Segundo os autores da denúncia, o texto da emenda teria sido elaborado pela assessoria do próprio Banco Master e entregue ao senador em um envelope destinado à sua residência. O conteúdo, ainda de acordo com a representação, teria sido posteriormente reproduzido integralmente na tramitação da proposta no Senado.

O documento também menciona supostos repasses mensais de R$ 300 mil a R$ 500 mil ao parlamentar, além da aquisição de participação societária com deságio em uma empresa ligada ao irmão de Ciro. A representação cita ainda viagens, hospedagens e voos privados que teriam sido custeados por Daniel Vorcaro, ex-controlador do Banco Master.

Para Girão, os elementos apresentados justificam a abertura de uma apuração no Senado. “Aqui não estamos falando de uma emenda qualquer, é uma PEC que mexe no bolso de milhões de brasileiros, com indícios de que o texto saiu de dentro do próprio banco interessado. Se isso não é motivo para o Conselho de Ética funcionar, eu não sei o que é”, afirmou.

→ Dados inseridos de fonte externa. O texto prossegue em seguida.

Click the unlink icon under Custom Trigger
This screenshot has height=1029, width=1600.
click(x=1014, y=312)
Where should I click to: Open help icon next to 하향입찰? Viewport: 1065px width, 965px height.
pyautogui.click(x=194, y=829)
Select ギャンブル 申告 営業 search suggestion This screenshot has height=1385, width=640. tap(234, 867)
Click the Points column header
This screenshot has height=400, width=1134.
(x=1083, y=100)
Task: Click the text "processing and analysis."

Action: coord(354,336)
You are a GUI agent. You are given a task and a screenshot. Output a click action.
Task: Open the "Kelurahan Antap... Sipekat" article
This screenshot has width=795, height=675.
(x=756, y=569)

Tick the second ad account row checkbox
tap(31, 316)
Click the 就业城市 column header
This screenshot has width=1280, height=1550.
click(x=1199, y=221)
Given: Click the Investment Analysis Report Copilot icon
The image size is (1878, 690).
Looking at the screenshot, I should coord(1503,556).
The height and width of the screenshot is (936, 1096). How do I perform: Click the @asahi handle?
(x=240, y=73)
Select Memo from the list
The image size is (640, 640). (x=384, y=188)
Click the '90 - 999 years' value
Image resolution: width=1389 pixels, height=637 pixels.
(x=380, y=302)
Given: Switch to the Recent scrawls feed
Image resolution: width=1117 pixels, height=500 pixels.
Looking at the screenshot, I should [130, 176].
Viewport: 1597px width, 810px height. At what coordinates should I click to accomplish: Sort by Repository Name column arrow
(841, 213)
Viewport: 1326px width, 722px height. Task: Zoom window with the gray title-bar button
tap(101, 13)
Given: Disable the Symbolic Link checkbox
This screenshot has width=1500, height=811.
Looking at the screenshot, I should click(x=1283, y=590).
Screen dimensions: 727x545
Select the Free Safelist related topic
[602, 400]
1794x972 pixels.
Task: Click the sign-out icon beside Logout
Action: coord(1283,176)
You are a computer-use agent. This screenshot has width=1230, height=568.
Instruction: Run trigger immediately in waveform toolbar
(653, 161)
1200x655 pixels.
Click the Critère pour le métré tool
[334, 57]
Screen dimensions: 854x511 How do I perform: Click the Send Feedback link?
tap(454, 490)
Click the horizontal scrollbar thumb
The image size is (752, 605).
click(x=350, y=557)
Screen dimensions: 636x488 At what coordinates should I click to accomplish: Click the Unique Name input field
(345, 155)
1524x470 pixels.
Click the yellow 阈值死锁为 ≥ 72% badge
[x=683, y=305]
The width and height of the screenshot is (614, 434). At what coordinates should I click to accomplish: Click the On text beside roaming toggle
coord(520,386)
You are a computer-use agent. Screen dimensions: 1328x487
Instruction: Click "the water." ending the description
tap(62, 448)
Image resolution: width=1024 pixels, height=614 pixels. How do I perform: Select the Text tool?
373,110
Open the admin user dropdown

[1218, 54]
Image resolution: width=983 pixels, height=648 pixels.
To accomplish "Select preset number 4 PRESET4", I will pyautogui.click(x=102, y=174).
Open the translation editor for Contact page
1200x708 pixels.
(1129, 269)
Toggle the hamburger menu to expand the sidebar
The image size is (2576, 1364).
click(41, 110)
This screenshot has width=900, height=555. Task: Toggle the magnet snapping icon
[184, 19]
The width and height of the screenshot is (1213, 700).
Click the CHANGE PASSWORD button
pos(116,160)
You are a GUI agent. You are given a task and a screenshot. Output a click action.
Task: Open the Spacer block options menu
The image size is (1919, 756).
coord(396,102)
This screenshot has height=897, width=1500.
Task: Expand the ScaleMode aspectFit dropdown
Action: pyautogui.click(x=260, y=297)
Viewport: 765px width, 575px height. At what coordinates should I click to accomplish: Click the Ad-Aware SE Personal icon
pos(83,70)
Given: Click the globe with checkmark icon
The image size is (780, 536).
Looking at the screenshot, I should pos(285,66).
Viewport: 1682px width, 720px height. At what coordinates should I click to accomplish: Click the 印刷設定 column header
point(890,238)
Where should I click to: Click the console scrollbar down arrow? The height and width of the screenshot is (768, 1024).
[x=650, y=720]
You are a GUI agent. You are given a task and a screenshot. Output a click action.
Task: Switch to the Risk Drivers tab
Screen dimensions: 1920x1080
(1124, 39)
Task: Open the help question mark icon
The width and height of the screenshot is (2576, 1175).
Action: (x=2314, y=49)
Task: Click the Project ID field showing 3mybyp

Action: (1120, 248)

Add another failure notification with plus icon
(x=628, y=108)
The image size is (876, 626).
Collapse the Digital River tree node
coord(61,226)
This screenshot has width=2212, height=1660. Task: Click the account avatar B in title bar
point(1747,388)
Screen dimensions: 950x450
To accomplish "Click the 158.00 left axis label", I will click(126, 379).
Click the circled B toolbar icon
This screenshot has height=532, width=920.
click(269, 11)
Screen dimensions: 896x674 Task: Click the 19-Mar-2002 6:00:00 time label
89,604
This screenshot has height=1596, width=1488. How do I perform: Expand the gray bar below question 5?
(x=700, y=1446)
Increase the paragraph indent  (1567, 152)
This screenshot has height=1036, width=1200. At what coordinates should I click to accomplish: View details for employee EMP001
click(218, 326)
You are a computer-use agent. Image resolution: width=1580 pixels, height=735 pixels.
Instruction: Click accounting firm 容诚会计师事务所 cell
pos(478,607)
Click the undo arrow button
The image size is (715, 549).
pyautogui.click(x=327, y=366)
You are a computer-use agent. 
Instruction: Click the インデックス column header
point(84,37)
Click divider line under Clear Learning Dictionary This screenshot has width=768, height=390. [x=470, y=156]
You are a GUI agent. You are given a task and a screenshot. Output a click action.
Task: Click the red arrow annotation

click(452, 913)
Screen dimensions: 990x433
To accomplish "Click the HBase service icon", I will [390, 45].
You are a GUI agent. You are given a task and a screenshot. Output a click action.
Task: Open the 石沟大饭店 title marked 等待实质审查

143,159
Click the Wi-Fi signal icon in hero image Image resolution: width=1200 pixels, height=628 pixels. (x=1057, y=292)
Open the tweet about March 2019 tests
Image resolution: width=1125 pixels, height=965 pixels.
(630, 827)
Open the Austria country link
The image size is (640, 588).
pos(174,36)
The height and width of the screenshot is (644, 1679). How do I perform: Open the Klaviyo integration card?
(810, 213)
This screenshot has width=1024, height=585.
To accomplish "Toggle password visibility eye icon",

A petição também menciona medidas cautelares impostas pelo STF a Ciro Nogueira, entre elas a proibição de contato com outros investigados na Operação Compliance Zero. Os autores citam ainda manifestação do Ministério Público Federal que, segundo a representação, apontaria indícios de relações pessoais, empresariais e financeiras capazes de levantar suspeitas sobre eventual influência de interesses privados na atuação do senador.

“Não cabe ao Senado esperar o desfecho penal para cuidar da própria credibilidade. Enquanto o Conselho não for instalado, cada novo fato do Banco Master vira só mais uma denúncia empilhada numa gaveta”, disse Girão.

Conselho de Ética ainda não foi instalado

O pedido enfrenta, porém, um obstáculo institucional. O Conselho de Ética do Senado ainda não foi instalado nesta Legislatura. A escolha e a instalação do colegiado dependem do presidente da Casa, Davi Alcolumbre (União-AP).

A ausência do conselho também afeta outra representação apresentada pelo Novo, desta vez contra o senador Jaques Wagner (PT-BA). O partido levou a questão ao STF. A ministra Cármen Lúcia determinou que o Senado se manifeste sobre o impasse.

Na representação contra Ciro, Girão e Sebastião Coelho pedem que o senador seja notificado para apresentar defesa prévia. Também solicitam o envio de documentos que estejam sob posse do STF, da Polícia Federal e do Ministério Público Federal.

Entre as medidas requeridas estão ainda o acesso à íntegra da tramitação da Emenda nº 11 e às declarações de bens de Ciro Nogueira. Ao final da apuração, caso os fatos sejam confirmados, os autores pedem a aplicação das sanções previstas no Código de Ética e Decoro Parlamentar.